Their anticipation rises as Jesus, according to his custom, goes to the local synagogue. During the services, he stands up to read, and the scroll of the prophet Isaiah is handed to him. He finds the place where it tells of the One anointed by Jehovah’s spirit, which place in our Bible today is Isa chapter 61.
After reading about how this One would preach a release to the captives, a recovery of sight to the blind, and about Jehovah’s acceptable year, Jesus hands the scroll back to the attendant and sits down. All eyes are intently fixed upon him.
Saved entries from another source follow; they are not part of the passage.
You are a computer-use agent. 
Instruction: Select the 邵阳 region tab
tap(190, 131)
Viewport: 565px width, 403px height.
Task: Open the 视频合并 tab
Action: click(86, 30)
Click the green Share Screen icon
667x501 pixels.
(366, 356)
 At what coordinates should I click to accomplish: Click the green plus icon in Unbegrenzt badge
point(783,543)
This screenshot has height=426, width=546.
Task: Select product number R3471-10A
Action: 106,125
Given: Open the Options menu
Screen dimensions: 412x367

Then he speaks, probably at some length, explaining: “Today this scripture that you just heard is fulfilled.”
The people marvel at his “winsome words” and say to one another: “This is a son of Joseph, is it not?” But knowing that they want to see him perform miracles, Jesus continues: “No doubt you will apply this illustration to me, ‘Physician, cure yourself; the things we heard as having happened in Capernaum do also here in your home territory.’” Evidently, Jesus’ former neighbors feel that healing should begin at home, for the benefit of his own people first. So they feel they have been slighted by Jesus.
Realizing their thinking, Jesus relates some applicable history. There were many widows in Israel during the days of Elijah, he notes, but Elijah was sent to none of those. Rather, he went to a non-Israelite widow in Sidon, where he performed a lifesaving miracle. And in the days of Elisha, there were many lepers, but Elisha cleansed only Naaman from Syria.
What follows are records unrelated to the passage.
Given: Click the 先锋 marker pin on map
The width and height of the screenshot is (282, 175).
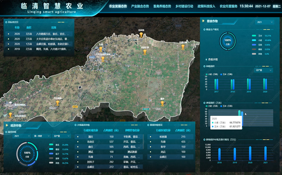Looking at the screenshot, I should [101, 49].
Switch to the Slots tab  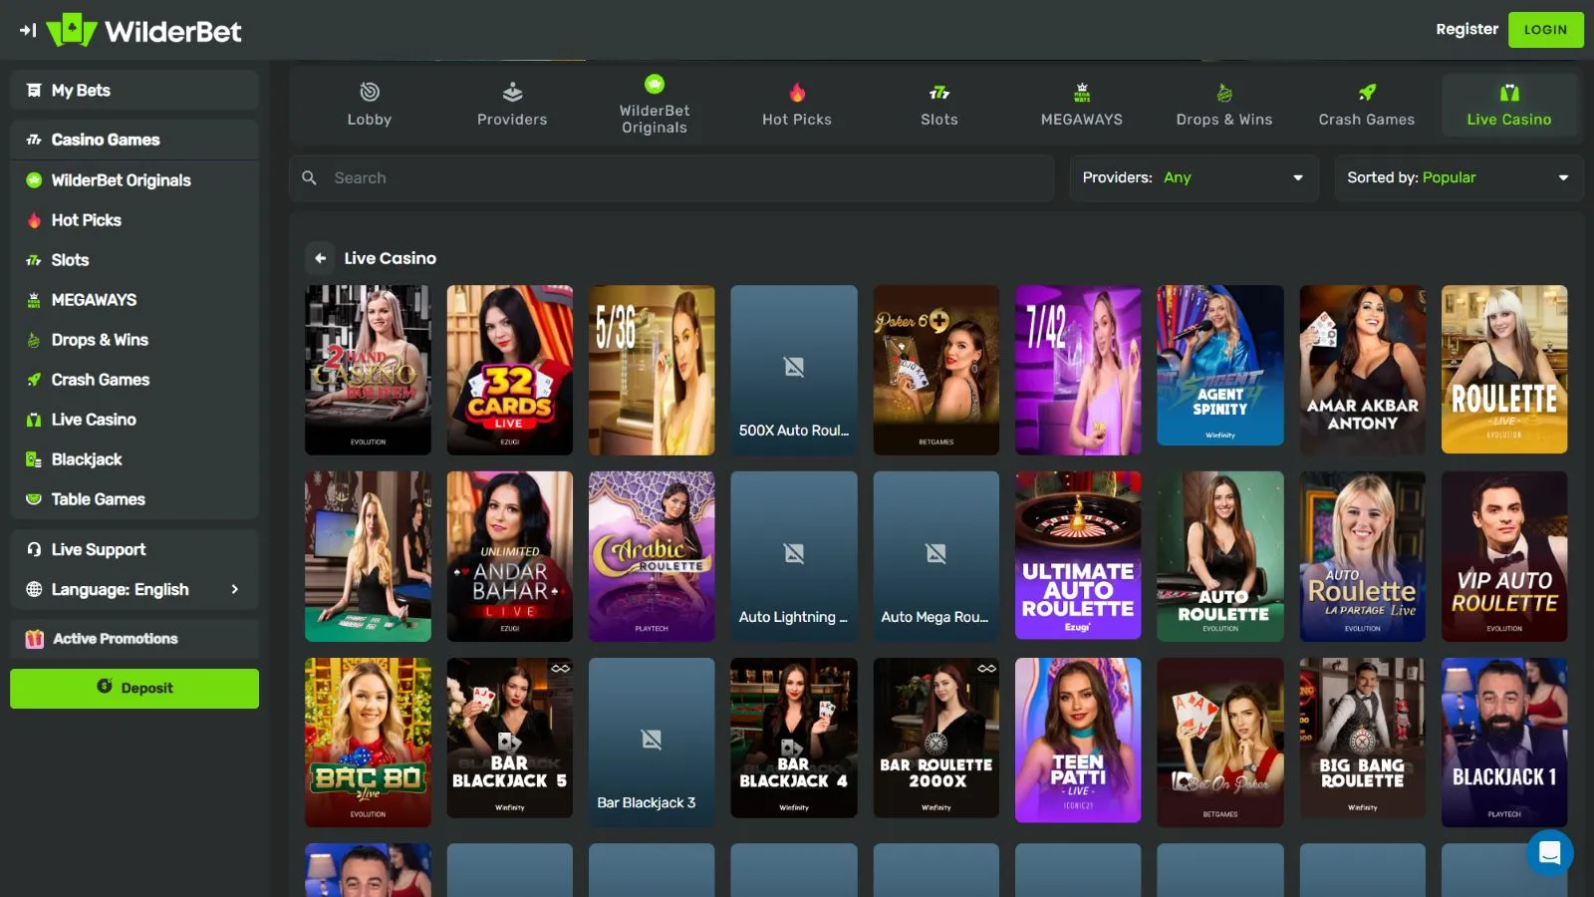pos(938,105)
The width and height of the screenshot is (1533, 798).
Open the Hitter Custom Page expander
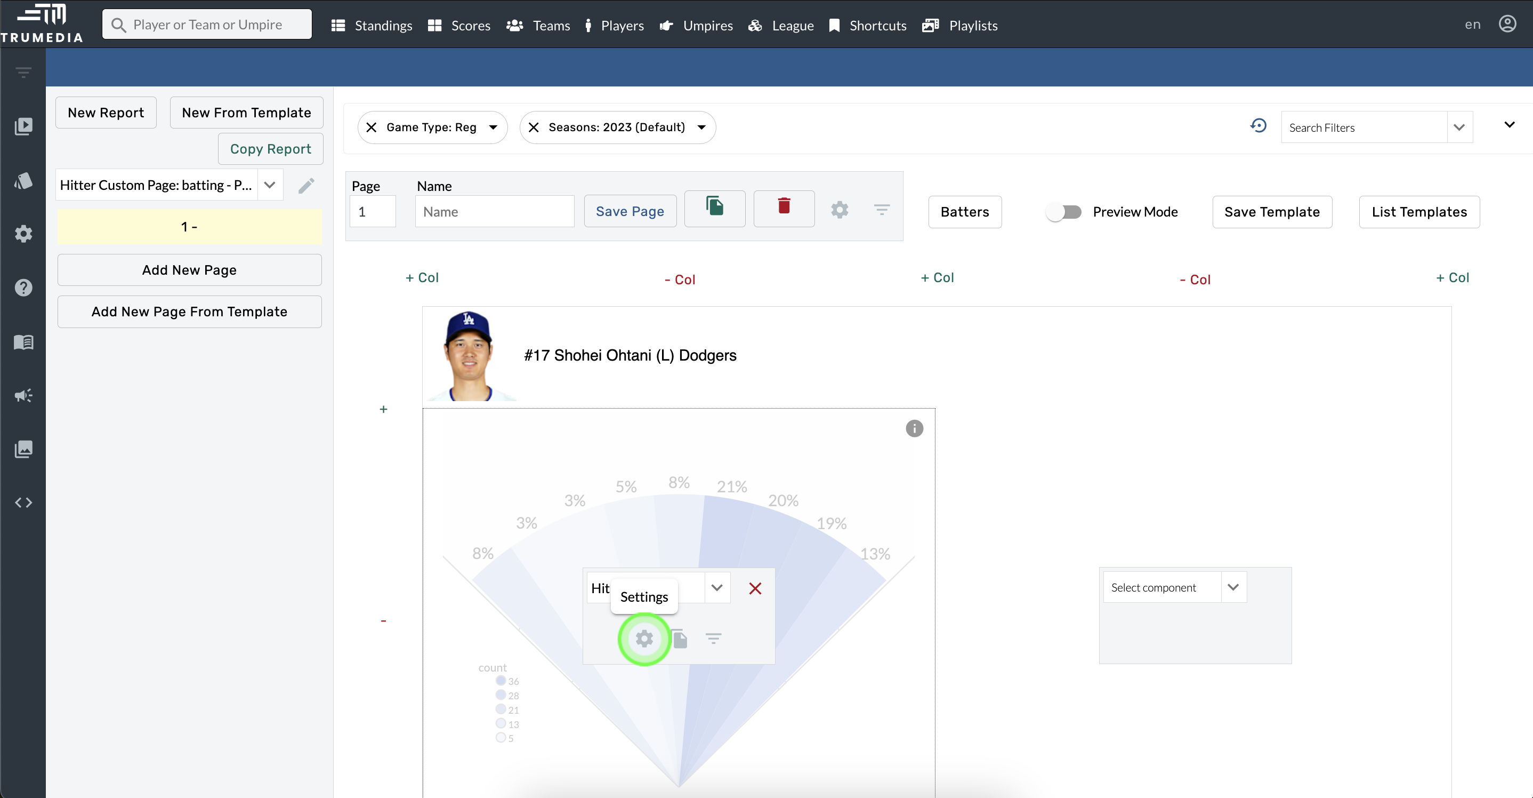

Angered by these unfavorable historical comparisons that expose their selfishness and lack of faith, those in the synagogue rise up and rush Jesus outside the city. There, on the brow of the mountain upon which Nazareth is built, they try to throw him over the edge. But Jesus escapes from their grasp and gets away safely. Luke 4:16-30; 1 Kings 17:8-16; 2 Kings 5:8-14.
▪ Why is there a stir of excitement in Nazareth?
▪ What do the people think of Jesus’ speech, but then what makes them so angry?
▪ What do the people try to do to Jesus?